**Exercise goal**
In the listing below, rewrite everything from the line containing "has width=1008, height=1183." down to the line containing "tap(158, 1168)", changing "computer-use agent" to "GUI agent" and keeping every other part the same.

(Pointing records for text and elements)
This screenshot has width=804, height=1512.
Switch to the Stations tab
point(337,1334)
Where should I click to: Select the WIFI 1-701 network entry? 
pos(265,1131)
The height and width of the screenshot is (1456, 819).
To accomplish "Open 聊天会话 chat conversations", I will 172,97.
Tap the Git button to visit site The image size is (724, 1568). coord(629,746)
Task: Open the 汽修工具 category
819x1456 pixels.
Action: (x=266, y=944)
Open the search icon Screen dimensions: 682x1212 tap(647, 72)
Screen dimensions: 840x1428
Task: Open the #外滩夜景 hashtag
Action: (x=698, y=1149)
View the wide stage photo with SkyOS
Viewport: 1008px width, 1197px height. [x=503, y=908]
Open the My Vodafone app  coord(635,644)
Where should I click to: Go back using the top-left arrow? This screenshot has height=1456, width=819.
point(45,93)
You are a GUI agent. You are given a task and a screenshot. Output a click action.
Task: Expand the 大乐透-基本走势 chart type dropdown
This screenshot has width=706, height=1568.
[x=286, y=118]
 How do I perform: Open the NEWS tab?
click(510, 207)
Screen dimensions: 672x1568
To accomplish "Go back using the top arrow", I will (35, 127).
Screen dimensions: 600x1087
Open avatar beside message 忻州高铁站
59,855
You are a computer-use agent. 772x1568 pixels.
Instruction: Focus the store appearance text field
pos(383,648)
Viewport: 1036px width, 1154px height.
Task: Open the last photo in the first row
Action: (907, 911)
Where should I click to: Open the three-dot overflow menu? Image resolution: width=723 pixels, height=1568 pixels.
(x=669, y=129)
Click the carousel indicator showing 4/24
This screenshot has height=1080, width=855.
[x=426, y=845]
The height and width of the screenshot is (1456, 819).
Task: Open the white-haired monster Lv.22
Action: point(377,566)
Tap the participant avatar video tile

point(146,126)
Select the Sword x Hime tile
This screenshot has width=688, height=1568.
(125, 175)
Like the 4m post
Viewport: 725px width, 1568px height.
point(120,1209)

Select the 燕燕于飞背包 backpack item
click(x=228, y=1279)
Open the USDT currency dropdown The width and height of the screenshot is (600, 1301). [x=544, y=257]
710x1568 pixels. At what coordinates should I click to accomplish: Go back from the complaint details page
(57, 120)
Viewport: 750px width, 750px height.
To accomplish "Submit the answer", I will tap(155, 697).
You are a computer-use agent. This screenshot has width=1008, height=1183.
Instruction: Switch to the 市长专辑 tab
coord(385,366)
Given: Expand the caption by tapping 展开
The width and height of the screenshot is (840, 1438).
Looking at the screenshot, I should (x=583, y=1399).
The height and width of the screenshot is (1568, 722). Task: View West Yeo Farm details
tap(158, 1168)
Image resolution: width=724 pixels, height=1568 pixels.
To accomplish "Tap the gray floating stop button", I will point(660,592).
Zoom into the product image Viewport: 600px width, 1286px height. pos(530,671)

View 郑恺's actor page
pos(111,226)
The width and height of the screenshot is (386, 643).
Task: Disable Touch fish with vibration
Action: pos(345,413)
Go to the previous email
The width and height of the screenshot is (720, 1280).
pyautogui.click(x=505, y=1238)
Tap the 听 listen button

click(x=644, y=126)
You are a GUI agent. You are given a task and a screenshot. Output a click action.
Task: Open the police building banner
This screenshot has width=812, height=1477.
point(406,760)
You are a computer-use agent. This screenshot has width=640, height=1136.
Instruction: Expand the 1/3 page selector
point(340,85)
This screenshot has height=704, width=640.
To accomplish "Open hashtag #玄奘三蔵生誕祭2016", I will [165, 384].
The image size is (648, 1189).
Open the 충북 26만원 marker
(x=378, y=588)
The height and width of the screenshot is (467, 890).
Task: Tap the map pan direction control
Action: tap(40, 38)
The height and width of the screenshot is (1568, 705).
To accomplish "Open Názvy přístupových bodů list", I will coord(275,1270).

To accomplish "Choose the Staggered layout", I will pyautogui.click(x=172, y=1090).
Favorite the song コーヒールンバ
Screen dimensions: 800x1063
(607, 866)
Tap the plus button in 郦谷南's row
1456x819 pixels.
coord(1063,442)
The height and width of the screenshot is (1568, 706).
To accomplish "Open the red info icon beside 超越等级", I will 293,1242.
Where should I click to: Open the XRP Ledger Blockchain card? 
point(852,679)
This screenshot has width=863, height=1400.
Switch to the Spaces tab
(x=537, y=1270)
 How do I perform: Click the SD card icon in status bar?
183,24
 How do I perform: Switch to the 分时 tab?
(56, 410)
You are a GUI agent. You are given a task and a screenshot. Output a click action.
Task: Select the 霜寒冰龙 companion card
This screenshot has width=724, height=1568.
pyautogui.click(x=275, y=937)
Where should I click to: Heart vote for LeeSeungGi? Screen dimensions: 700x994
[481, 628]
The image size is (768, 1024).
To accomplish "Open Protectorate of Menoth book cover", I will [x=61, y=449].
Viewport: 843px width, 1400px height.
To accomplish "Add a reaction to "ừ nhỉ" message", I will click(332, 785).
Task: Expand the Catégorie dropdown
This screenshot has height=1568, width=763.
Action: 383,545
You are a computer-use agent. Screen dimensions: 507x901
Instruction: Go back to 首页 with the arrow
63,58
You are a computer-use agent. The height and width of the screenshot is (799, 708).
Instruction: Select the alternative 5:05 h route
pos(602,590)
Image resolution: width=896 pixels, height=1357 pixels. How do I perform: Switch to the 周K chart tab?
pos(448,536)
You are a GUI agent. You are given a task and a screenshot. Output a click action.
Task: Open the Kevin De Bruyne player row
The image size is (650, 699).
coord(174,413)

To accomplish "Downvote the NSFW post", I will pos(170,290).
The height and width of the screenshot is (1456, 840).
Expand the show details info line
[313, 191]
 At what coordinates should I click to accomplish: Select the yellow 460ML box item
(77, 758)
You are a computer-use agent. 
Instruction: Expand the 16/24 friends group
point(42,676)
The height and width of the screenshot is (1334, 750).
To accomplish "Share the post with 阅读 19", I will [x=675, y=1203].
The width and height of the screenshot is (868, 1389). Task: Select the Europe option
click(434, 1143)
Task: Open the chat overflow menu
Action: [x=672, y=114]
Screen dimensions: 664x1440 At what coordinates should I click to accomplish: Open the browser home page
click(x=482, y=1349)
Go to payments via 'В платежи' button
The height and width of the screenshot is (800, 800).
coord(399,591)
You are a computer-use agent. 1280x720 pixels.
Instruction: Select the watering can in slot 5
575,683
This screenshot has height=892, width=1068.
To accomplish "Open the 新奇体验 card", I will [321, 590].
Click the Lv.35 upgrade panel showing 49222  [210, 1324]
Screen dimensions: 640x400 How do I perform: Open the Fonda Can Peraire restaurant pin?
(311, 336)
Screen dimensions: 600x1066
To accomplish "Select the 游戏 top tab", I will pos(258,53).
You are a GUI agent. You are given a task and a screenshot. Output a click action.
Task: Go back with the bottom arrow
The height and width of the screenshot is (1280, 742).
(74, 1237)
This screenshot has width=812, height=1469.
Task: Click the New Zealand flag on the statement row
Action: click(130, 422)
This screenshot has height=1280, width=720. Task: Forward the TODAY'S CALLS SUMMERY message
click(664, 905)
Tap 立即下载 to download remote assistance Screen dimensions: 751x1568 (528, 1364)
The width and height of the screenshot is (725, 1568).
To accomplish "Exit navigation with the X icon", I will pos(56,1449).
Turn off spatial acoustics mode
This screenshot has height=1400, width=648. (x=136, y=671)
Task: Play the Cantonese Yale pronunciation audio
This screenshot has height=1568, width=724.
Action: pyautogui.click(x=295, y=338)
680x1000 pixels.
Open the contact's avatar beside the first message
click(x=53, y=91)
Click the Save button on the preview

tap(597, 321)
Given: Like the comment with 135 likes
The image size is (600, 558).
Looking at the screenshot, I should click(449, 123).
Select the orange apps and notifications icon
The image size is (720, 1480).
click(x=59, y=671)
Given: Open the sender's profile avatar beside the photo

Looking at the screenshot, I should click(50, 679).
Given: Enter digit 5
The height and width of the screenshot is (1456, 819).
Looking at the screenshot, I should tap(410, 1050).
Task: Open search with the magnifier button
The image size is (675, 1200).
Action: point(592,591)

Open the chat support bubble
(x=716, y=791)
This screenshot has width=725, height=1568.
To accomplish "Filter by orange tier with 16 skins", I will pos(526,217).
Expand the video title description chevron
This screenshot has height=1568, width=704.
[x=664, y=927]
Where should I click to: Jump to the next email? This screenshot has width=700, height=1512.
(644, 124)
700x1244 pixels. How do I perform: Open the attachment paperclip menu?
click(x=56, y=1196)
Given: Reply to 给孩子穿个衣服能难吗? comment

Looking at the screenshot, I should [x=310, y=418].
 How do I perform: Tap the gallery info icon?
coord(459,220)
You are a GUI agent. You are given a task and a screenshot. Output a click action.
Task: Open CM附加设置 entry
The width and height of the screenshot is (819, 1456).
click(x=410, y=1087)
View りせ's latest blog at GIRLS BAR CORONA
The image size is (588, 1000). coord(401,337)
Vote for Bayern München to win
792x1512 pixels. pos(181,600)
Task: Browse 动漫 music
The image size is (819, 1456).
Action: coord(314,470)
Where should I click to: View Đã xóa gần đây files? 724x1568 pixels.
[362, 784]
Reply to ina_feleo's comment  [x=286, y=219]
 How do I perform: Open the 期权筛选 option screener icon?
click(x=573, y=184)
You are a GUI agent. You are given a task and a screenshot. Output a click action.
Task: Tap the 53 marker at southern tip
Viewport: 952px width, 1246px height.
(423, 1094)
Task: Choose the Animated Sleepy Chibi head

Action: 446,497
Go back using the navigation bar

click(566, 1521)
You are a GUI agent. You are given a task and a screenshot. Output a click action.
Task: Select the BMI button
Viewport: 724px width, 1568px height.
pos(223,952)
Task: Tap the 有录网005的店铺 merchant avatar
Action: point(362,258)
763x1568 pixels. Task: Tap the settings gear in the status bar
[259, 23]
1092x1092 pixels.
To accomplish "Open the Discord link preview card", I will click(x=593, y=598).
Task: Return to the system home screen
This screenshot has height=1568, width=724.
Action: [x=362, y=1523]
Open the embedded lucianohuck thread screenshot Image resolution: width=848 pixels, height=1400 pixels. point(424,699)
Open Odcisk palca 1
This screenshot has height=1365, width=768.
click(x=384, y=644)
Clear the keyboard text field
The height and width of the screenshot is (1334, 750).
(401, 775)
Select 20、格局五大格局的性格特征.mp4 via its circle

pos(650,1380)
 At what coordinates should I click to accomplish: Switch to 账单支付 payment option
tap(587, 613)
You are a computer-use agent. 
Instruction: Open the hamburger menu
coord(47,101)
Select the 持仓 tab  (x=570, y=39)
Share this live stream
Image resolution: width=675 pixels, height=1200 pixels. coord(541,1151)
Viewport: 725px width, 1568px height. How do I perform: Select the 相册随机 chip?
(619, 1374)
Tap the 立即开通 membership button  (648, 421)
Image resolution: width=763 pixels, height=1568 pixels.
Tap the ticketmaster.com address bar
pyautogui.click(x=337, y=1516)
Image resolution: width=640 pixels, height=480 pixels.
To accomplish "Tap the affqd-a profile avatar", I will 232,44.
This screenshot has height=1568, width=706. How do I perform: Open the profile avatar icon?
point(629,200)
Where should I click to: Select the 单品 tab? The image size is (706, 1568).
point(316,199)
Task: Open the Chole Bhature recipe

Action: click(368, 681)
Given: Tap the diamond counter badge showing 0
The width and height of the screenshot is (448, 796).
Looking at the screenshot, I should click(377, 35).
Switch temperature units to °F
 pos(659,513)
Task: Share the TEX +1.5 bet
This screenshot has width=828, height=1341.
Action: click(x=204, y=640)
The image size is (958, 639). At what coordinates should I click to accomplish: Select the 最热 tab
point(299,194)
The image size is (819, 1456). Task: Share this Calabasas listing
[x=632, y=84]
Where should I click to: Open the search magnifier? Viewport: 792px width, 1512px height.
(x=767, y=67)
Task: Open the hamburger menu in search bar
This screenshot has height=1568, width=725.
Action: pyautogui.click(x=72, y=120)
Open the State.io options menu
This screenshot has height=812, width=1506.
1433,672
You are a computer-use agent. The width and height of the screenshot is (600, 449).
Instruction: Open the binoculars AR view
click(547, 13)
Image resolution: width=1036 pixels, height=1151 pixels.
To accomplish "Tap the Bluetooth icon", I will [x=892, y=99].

**Complete output**
You are a GUI agent. This screenshot has width=1008, height=1183.
Instruction: Switch to the 市长专辑 tab
coord(385,366)
Given: Expand the caption by tapping 展开
The width and height of the screenshot is (840, 1438).
Looking at the screenshot, I should (x=583, y=1399).
The height and width of the screenshot is (1568, 722). Task: View West Yeo Farm details
tap(158, 1168)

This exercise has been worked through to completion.